● **RECORDED DATA**
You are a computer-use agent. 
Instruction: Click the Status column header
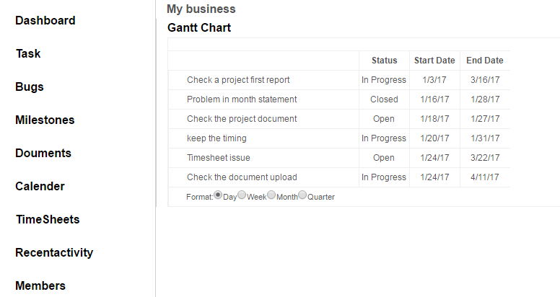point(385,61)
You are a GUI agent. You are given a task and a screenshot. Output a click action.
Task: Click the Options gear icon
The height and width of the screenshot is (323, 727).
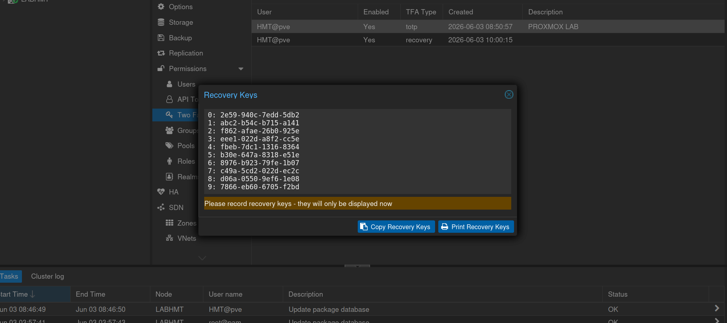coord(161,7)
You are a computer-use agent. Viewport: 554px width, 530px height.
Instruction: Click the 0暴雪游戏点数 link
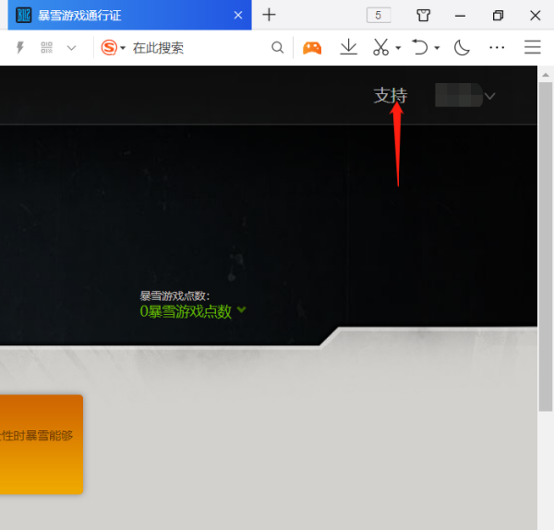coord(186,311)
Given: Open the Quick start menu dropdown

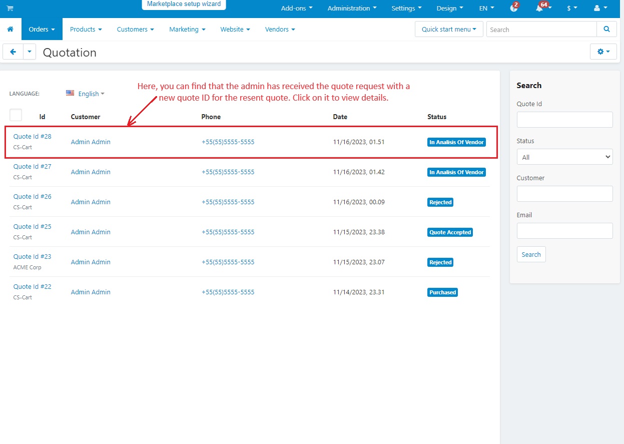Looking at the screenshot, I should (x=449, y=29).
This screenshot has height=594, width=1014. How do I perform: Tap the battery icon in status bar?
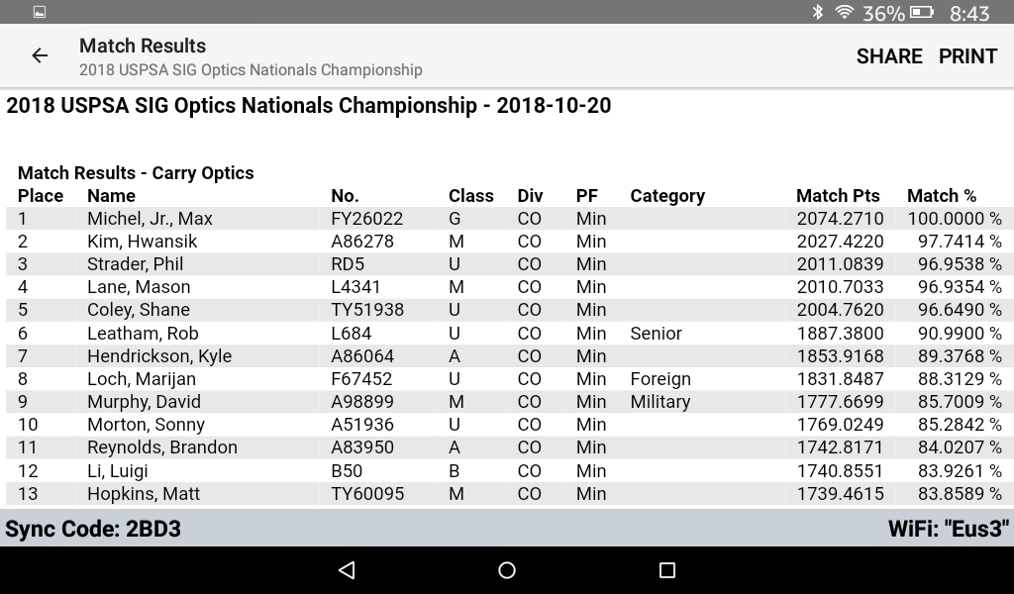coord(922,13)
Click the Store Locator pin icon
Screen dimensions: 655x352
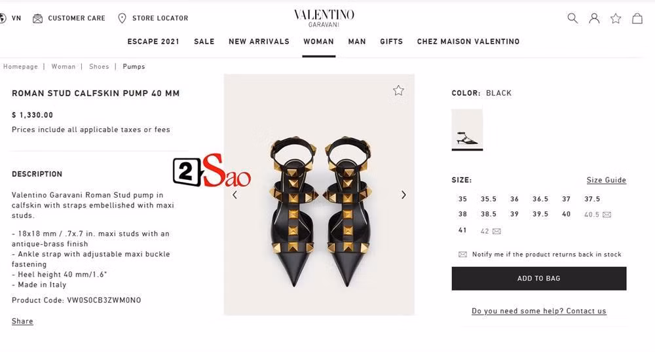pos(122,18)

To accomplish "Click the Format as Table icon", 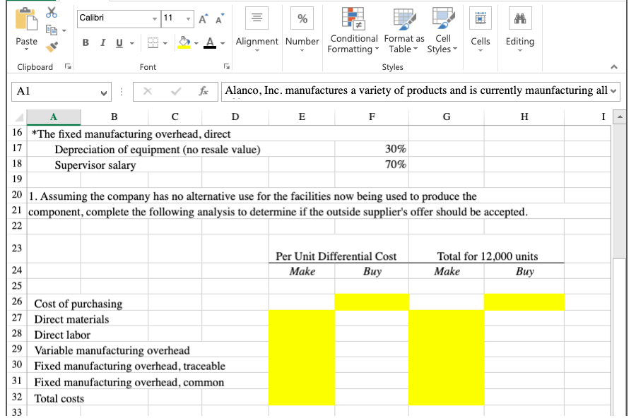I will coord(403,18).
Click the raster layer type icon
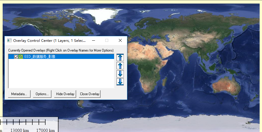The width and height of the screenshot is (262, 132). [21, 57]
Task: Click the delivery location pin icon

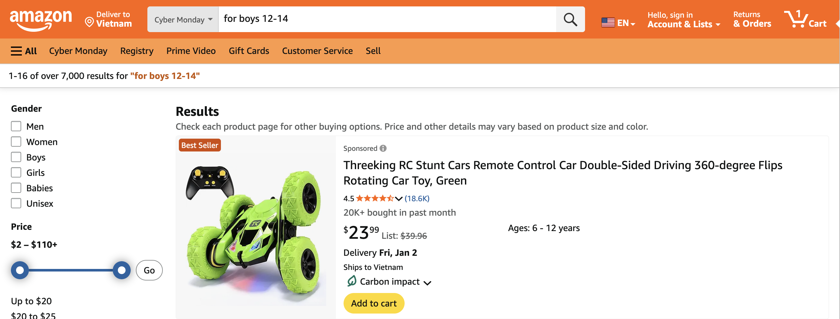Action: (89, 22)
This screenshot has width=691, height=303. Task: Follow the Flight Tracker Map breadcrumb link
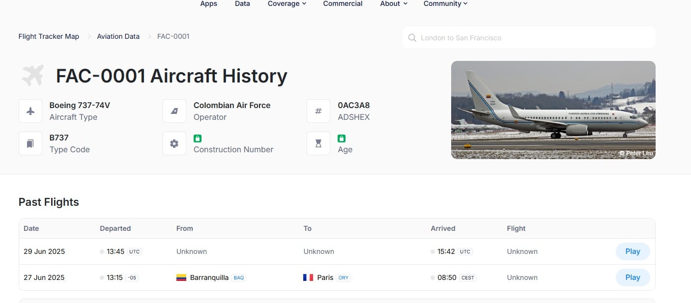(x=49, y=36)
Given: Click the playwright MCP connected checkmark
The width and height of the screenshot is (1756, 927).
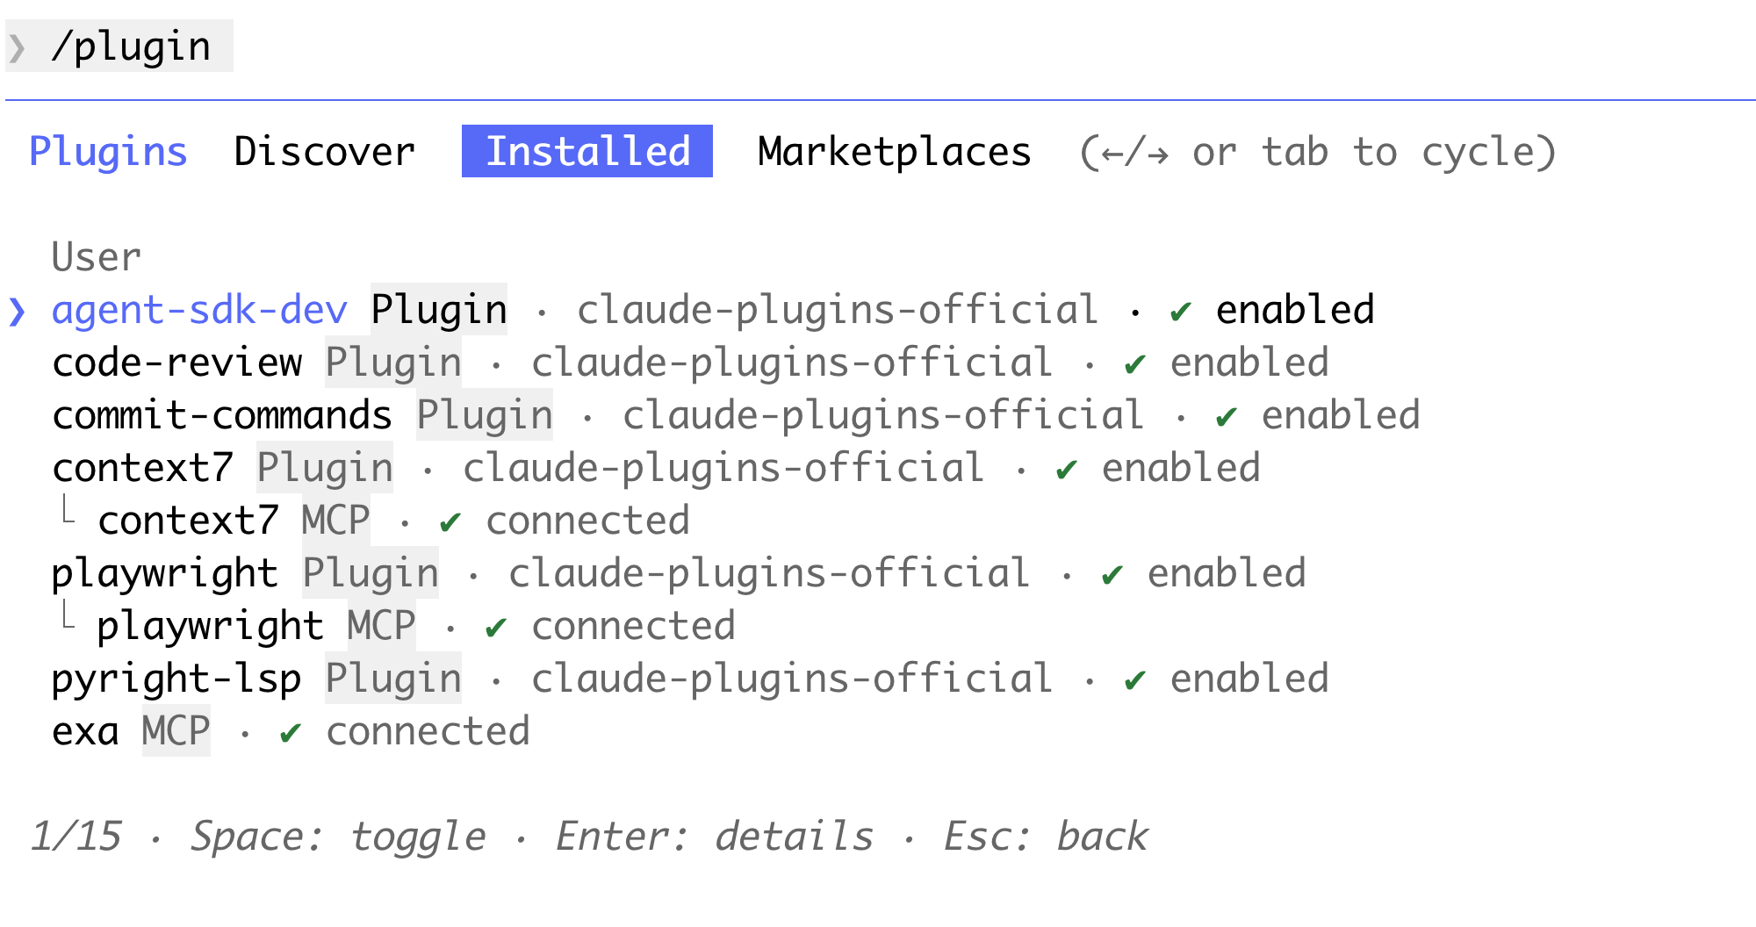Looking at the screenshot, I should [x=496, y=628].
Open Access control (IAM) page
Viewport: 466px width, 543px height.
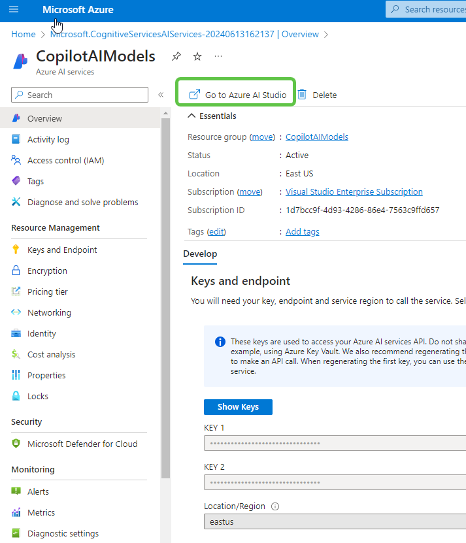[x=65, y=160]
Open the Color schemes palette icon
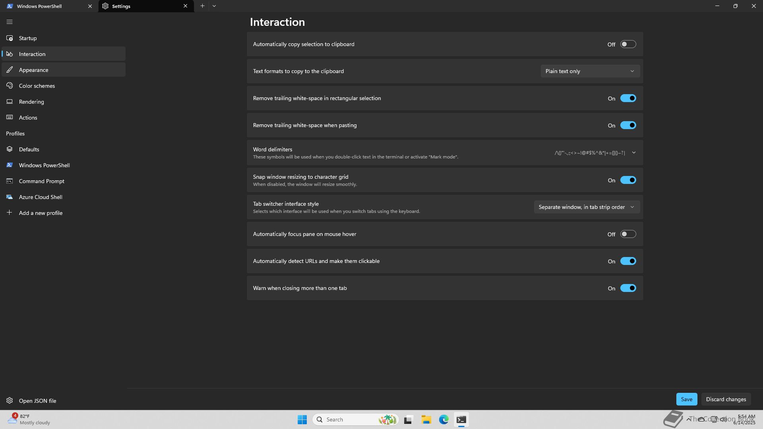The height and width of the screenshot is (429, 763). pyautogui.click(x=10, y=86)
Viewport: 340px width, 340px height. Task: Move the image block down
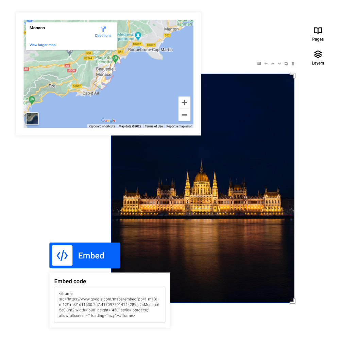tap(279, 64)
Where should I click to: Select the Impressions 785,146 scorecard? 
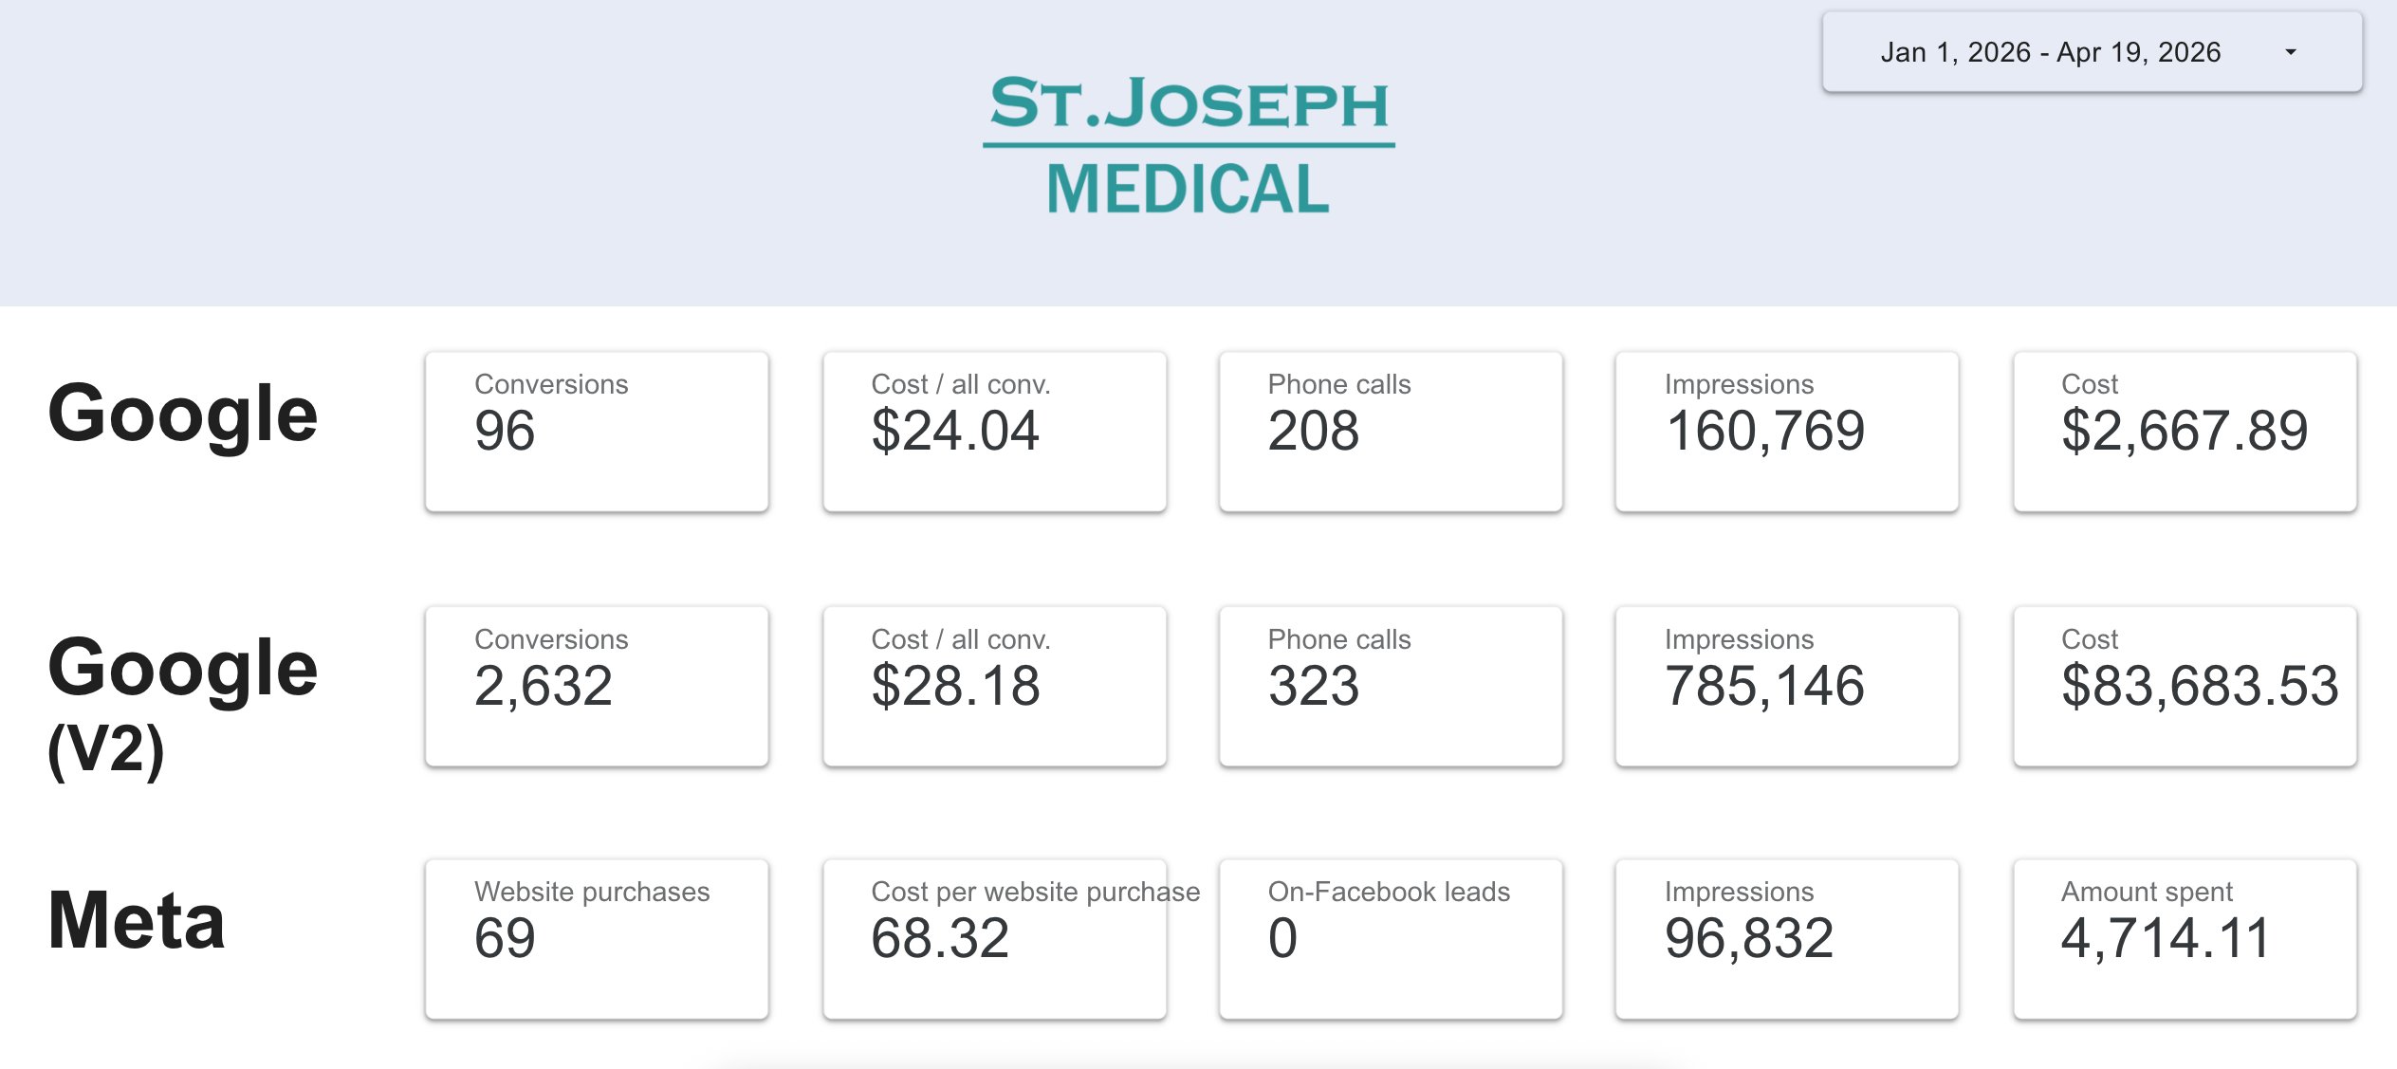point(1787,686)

● **DIRECTION**
Please put the lines into a JSON list of strings, one string per line and no blank lines. Begin at the line that has "You are a computer-use agent. Viewport: 554px" and stop after the one with "Looking at the screenshot, I should (x=449, y=29).", leaving the pictures out.

● **FULL OUTPUT**
[
  "You are a computer-use agent. Viewport: 554px width, 530px height.",
  "Instruction: Click the 0暴雪游戏点数 link",
  "coord(186,311)",
  "Given: Open the Quick start menu dropdown",
  "Looking at the screenshot, I should (x=449, y=29)."
]